Because of those early migration plans, Dennis Aebersold, the university's CIO, is already well versed in the new operating system's volume activation features.

But Aebersold was disappointed to find that Microsoft Corp. has yet to release its Volume Activation Management Tool, which the school needs in order to use a proxy server to centrally activate multiple Vista desktops via a single connection to Microsoft's systems.

To meet Microsoft's requirement that Vista be activated and validated on systems within 30 days of installation, the university also plans to use an internally hosted Key Management Service developed by Microsoft to support automatic activations.
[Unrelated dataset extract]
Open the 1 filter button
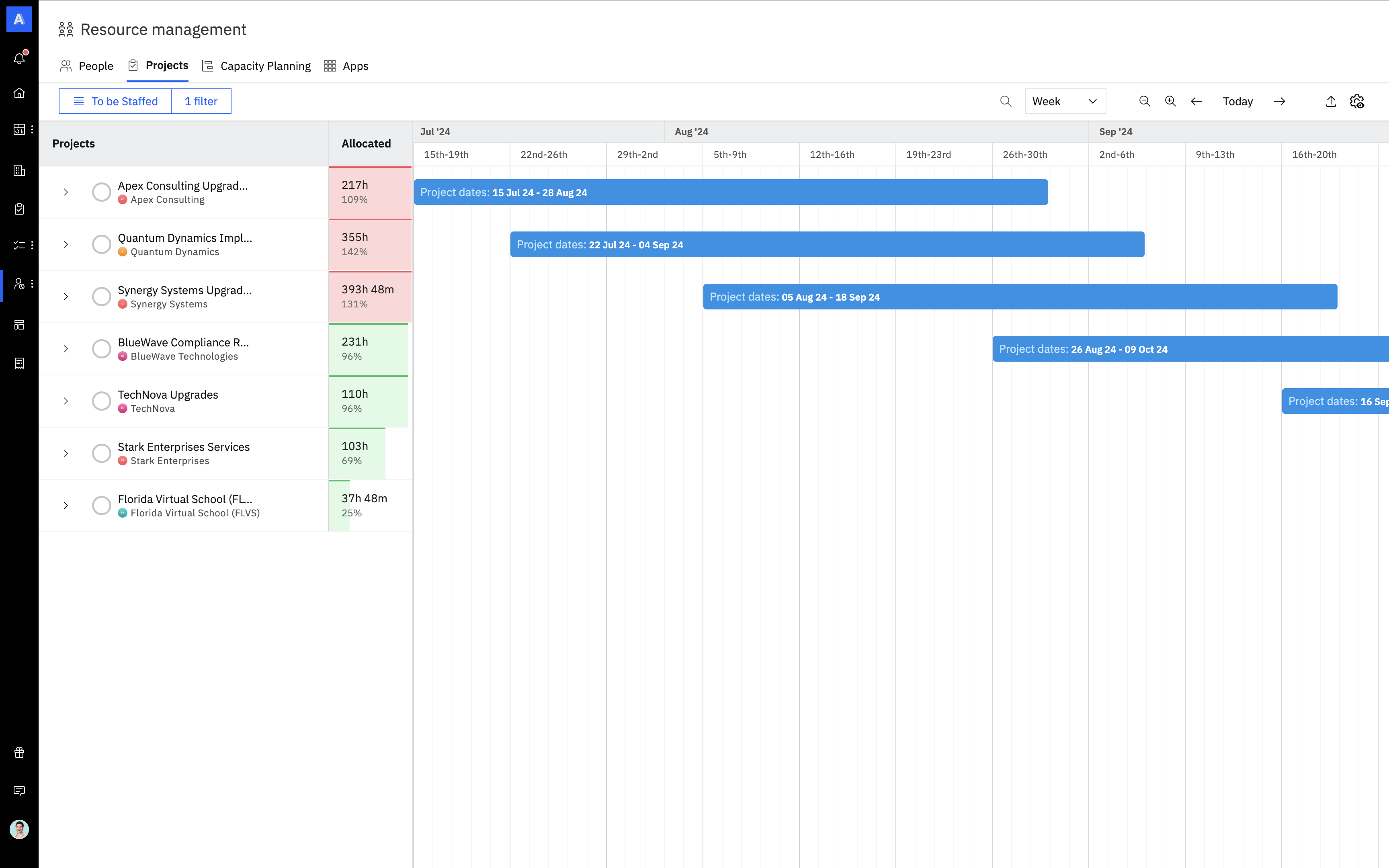Viewport: 1389px width, 868px height. [201, 101]
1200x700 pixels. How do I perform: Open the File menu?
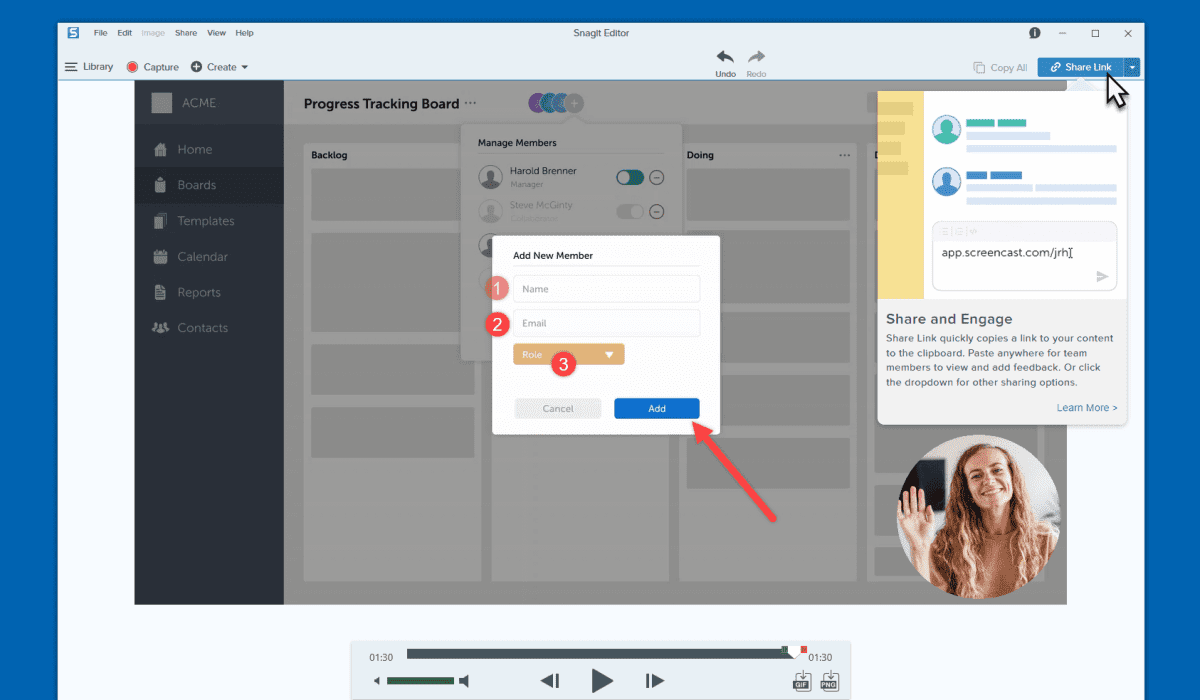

But Matt Singleton, the school's director of IT services, voiced concerns about that method of activation as well. He said Microsoft's KMS offers no user-based authentication, so to enable students who aren't connected to the university's network to activate Vista, the IT department will have to customize its firewall rules to allow only authorized users to access the system running the KMS.

"We believe the new volume-activation process can be beneficial for license compliance purposes," Aebersold said. "But the existing tools need more work and should have been released sooner."

Sooner...(chuckle).

Regular readers of this blog (all of whom have too much free time on their hands) will note that I view just about everything from Redmond as suspect...it's the stuff from Speen St. that I usually trust a bit more. In my opinion, Computerworld's coverage of Microsoft as it applies to Vista has been all over the map - especially as it applies to their electronic content - to the point that one could make a good case against them as a reputable, independent journal.

Having corresponded with Don Tenant, I know he'd find this troubling and unacceptable. I hope he has a chance to see how wide an arc his publication has travelled with regard to it's "positions" on Vista.